(REQUEST): Find every line in the records below that contains the word "Recogido" and copy each of those lines. Case counts.
-- Start MATERIAL FOR THIS EXERCISE --
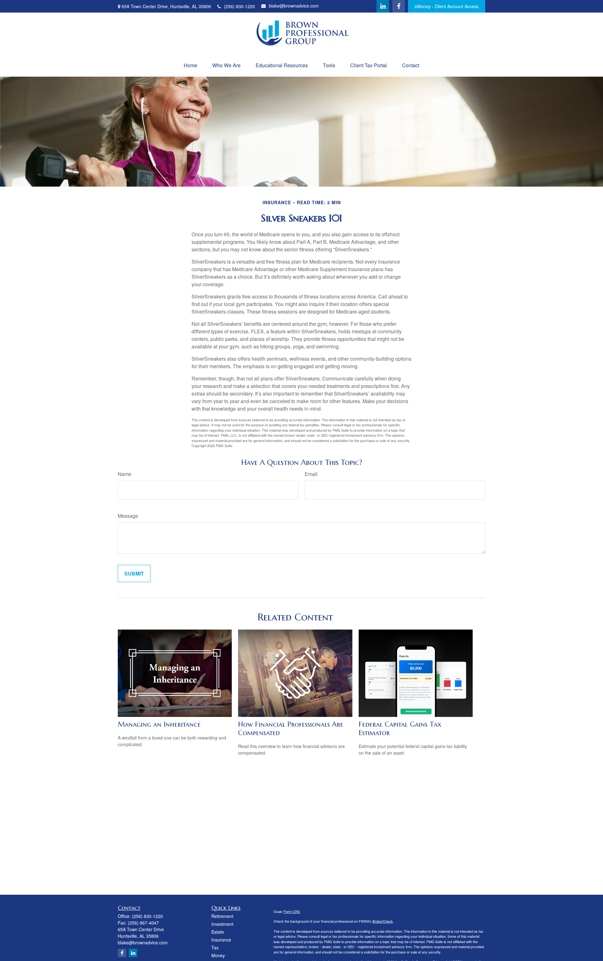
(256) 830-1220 (239, 6)
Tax (215, 947)
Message (128, 515)
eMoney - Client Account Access (447, 6)
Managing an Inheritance (159, 724)
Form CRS (292, 911)
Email (311, 474)
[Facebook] (398, 6)
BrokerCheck (382, 921)
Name (124, 474)
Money (218, 955)
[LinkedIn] (383, 6)
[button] (190, 65)
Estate (217, 932)
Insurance (221, 939)
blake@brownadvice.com (294, 6)
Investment (222, 924)
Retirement (222, 916)
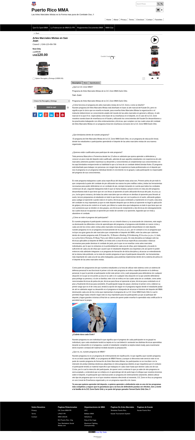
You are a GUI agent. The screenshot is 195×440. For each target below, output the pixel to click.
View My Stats (101, 432)
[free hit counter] (91, 432)
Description (76, 83)
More (85, 83)
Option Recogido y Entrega (49, 78)
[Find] (158, 4)
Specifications (95, 83)
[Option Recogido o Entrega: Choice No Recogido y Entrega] (51, 90)
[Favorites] (68, 107)
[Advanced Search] (161, 4)
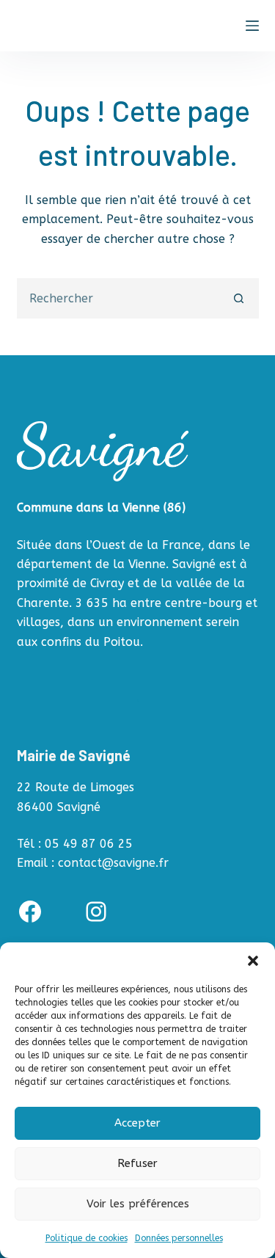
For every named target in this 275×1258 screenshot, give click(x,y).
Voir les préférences (138, 1203)
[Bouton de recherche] (238, 298)
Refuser (137, 1163)
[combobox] (119, 298)
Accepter (137, 1123)
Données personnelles (179, 1238)
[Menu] (252, 25)
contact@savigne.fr (113, 863)
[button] (253, 960)
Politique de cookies (86, 1238)
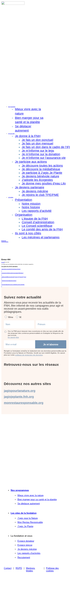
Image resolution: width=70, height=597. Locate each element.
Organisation (23, 214)
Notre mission (31, 203)
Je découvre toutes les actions (42, 165)
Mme (10, 317)
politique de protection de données (29, 355)
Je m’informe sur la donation (41, 154)
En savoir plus (13, 337)
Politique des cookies (52, 569)
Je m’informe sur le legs (38, 150)
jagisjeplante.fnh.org (19, 396)
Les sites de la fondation (24, 513)
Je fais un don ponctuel (37, 140)
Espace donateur (4, 241)
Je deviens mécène (35, 191)
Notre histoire (31, 207)
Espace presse (25, 545)
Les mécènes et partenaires (40, 237)
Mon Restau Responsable (30, 522)
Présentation (23, 199)
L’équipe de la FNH (35, 218)
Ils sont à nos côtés (28, 233)
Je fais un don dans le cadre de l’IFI (46, 147)
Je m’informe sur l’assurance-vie (44, 157)
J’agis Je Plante (25, 526)
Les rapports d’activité (36, 211)
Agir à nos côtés (11, 133)
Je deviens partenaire (29, 187)
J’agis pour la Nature (28, 518)
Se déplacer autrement (29, 503)
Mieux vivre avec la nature (30, 495)
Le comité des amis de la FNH (42, 229)
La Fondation (10, 197)
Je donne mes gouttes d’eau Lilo (44, 183)
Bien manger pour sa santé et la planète (37, 499)
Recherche (3, 240)
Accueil (2, 262)
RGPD (19, 568)
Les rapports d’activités (29, 553)
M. (20, 317)
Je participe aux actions (31, 161)
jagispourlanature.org (19, 390)
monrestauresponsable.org (23, 403)
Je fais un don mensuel (37, 143)
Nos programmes (20, 490)
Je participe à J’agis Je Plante (42, 172)
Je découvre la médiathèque (41, 169)
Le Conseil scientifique (37, 226)
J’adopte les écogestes (37, 180)
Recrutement (24, 557)
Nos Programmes (11, 106)
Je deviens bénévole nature (40, 176)
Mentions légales (30, 569)
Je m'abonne (50, 344)
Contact (8, 568)
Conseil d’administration (38, 222)
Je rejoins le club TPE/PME (40, 195)
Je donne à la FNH (27, 136)
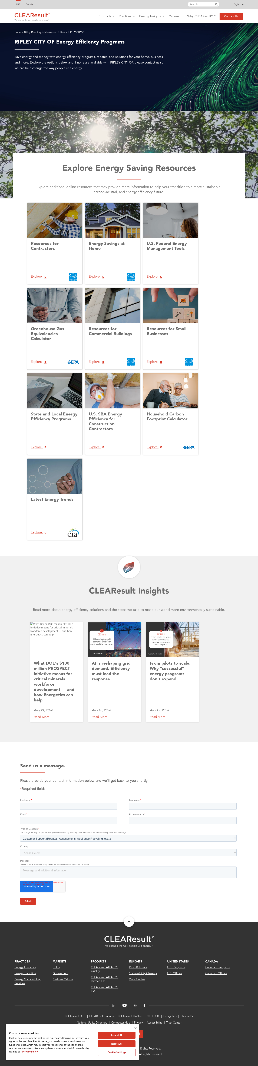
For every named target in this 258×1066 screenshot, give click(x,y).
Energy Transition (25, 973)
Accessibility (154, 1022)
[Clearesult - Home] (129, 941)
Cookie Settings (117, 1052)
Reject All (116, 1043)
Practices (125, 16)
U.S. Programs (176, 967)
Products (105, 16)
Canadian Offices (216, 973)
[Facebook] (144, 1005)
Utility (56, 967)
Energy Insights (150, 16)
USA (18, 5)
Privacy (138, 1022)
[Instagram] (135, 1005)
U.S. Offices (174, 973)
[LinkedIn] (114, 1005)
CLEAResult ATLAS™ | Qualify (105, 969)
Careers (174, 16)
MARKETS (59, 961)
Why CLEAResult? (200, 16)
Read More (41, 717)
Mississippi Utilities (54, 32)
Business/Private (63, 979)
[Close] (135, 1028)
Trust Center (173, 1022)
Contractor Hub (120, 1022)
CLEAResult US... (75, 1016)
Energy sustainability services (28, 981)
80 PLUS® (153, 1016)
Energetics (170, 1016)
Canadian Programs (217, 967)
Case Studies (137, 979)
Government (60, 973)
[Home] (32, 16)
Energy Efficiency (25, 967)
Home (18, 32)
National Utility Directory (92, 1022)
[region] (72, 1042)
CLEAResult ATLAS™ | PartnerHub (105, 979)
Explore (37, 276)
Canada (29, 5)
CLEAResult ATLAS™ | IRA (105, 989)
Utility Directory (33, 32)
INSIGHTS (135, 961)
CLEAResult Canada (101, 1016)
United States (178, 961)
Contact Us (231, 16)
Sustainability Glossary (143, 973)
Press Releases (138, 967)
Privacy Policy (30, 1051)
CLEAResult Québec (130, 1016)
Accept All (117, 1035)
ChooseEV (186, 1016)
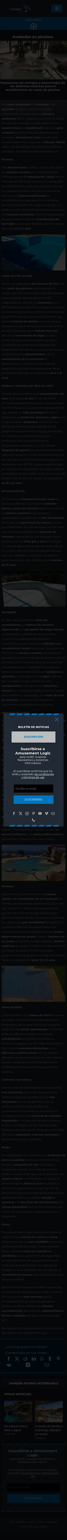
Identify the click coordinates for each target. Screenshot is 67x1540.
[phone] (33, 820)
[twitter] (20, 813)
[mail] (53, 813)
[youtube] (40, 813)
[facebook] (14, 813)
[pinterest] (33, 813)
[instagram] (27, 813)
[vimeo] (46, 813)
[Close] (56, 719)
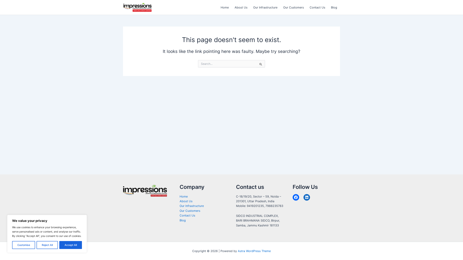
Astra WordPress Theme (254, 251)
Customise (23, 244)
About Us (241, 7)
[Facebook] (296, 197)
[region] (47, 234)
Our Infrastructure (265, 7)
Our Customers (293, 7)
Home (225, 7)
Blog (334, 7)
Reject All (47, 244)
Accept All (71, 244)
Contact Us (317, 7)
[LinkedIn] (306, 197)
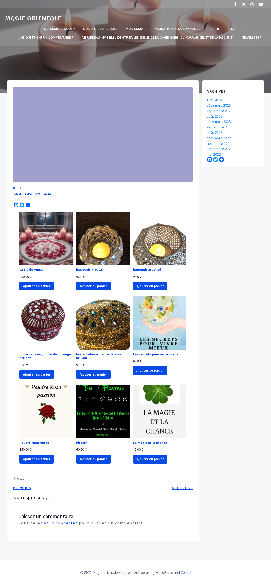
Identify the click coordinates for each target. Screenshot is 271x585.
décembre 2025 (219, 105)
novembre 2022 (219, 143)
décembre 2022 (219, 138)
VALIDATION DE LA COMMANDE (177, 29)
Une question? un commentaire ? (45, 37)
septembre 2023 (219, 127)
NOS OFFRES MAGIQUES (100, 29)
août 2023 (215, 132)
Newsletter (251, 37)
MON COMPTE (136, 29)
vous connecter (60, 523)
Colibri (186, 572)
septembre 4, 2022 (38, 193)
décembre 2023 (219, 121)
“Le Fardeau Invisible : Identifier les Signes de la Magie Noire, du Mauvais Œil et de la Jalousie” (157, 37)
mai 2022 (214, 154)
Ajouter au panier (36, 286)
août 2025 (215, 116)
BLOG (231, 29)
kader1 (18, 193)
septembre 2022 (219, 149)
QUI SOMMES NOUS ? (59, 29)
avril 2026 (214, 100)
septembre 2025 (219, 111)
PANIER (214, 29)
-- End MATERIAL FOR THIS EXERCISE --
(SOLVED PROBLEM):
Option Recogido y Entrega (49, 78)
[Option Recogido o Entrega: Choice No Recogido y Entrega] (51, 90)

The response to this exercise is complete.